CONSIGNE 1: Recopiez le passage du texte sur le Musée imaginaire qui commence par « Ainsi de la » et se termine par « devant le visuel. ».
CONSIGNE 2: Traduisez en anglais cette phrase du texte sur le Musée imaginaire : « Ainsi du sens, qui n’a plus là de place et la cède à la présence. »
CONSIGNE 3: D’après le texte sur le Musée imaginaire, les affirmations suivantes sont-elles exactes ? Répondez par oui ou par non et citez les mots du texte qui tranchent. (a) Dans le Musée imaginaire, le dialogue entre les œuvres dépend des circonstances historiques. (b) L’art des enfants est entré au Musée imaginaire. (c) Le subjectif et l’objectif s’opposent.

TEXTE SOURCE:
_ _ _ _
Ainsi du subjectif et de l’objectif, qui ne s’opposent plus mais se renforcent.
Ainsi de la forme et du contenu, car le contenu devient désormais la forme elle-même.
Ainsi de l’utile et de l’inutile, qui sont dépassés par une utilité supérieure qui n’est pas conditionnée mais qui conditionne.
Ainsi la communication, qui n’a plus rien à faire, car il ne s’agit plus que de face à face.
Ainsi du sens, qui n’a plus là de place et la cède à la présence.
Ainsi du lisible, et même du visible qui s’effacent devant le visuel.
Ainsi du passé et du futur, qui ne coulent plus de l’un vers l’autre, comme en histoire, remplacés qu’ils sont par un perpétuel retour à l’origine.
Dans le Musée imaginaire ne règne que la pure matérialité des œuvres, qui se suffisent à elles-mêmes, mais sont engagées dans un dialogue qui ne doit rien aux circonstances historiques. En lui les comparaisons, les influences viennent de l’intérieur de l’art lui-même, et en tant que phénomènes purement esthétiques, sans se soucier des conditions extérieures.
Quelle est la situation de la photographie face à ce Musée imaginaire où le conservateur a pour mission de la faire entrer? L’art des primitifs, l’art naïf, l’art des enfants, celui des fous sont entrés au Musée imaginaire. La photographie serait-elle pour celui-ci un dernier cap à franchir?
_ _ _ _
DONNÉES BRUTES:

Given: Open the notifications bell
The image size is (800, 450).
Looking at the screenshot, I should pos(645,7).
_ _ _ _
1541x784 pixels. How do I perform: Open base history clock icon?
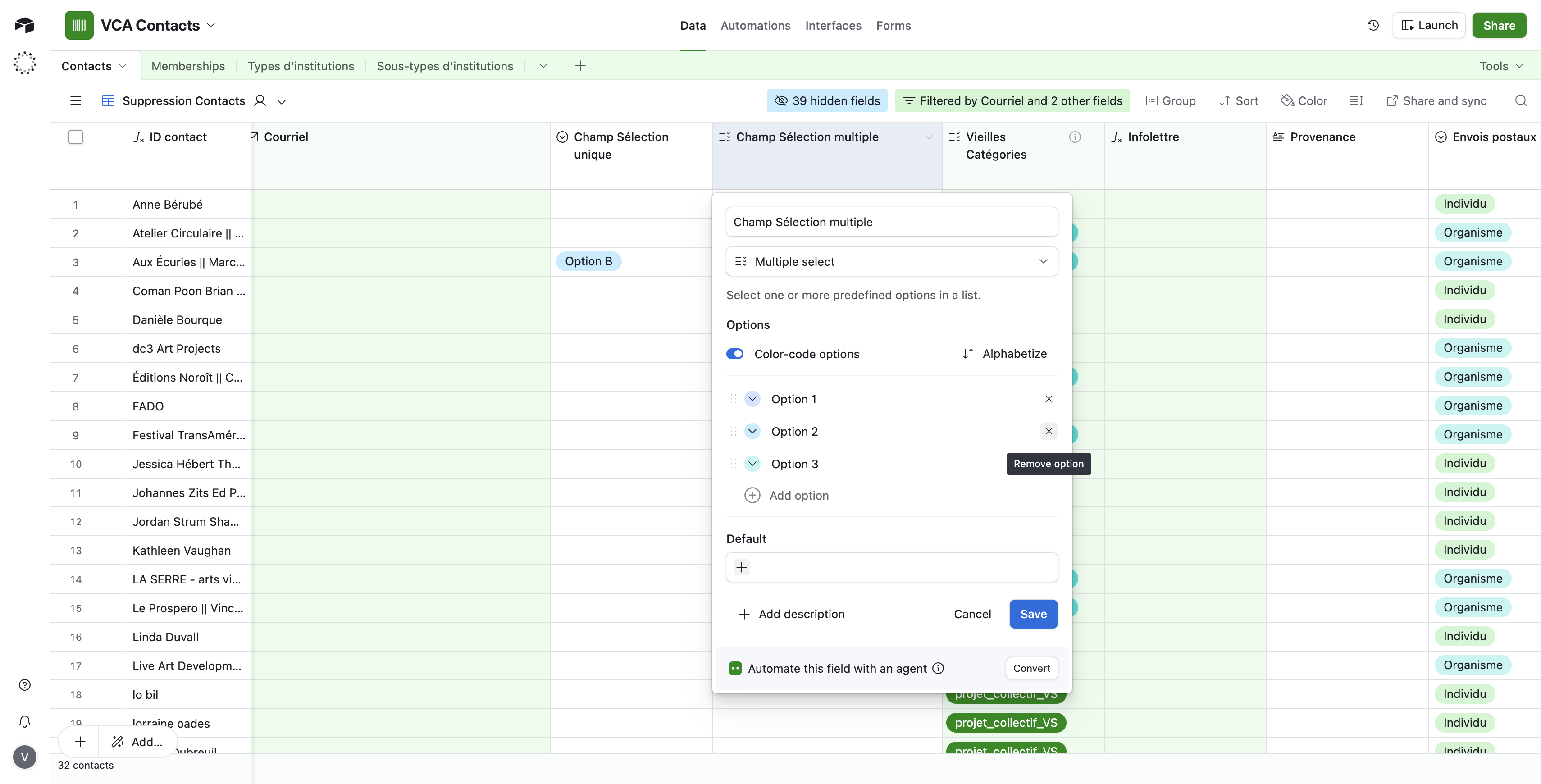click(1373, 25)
_ _ _ _
RÉSULTAT 1:
Ainsi de la forme et du contenu, car le contenu devient désormais la forme elle-même.
Ainsi de l’utile et de l’inutile, qui sont dépassés par une utilité supérieure qui n’est pas conditionnée mais qui conditionne.
Ainsi la communication, qui n’a plus rien à faire, car il ne s’agit plus que de face à face.
Ainsi du sens, qui n’a plus là de place et la cède à la présence.
Ainsi du lisible, et même du visible qui s’effacent devant le visuel.

RÉSULTAT 2: So it is with meaning, which no longer has a place there and yields it to presence.

RÉSULTAT 3:
(a) Non : « un dialogue qui ne doit rien aux circonstances historiques ».
(b) Oui : « l’art des enfants, celui des fous sont entrés au Musée imaginaire ».
(c) Non : « qui ne s’opposent plus mais se renforcent ».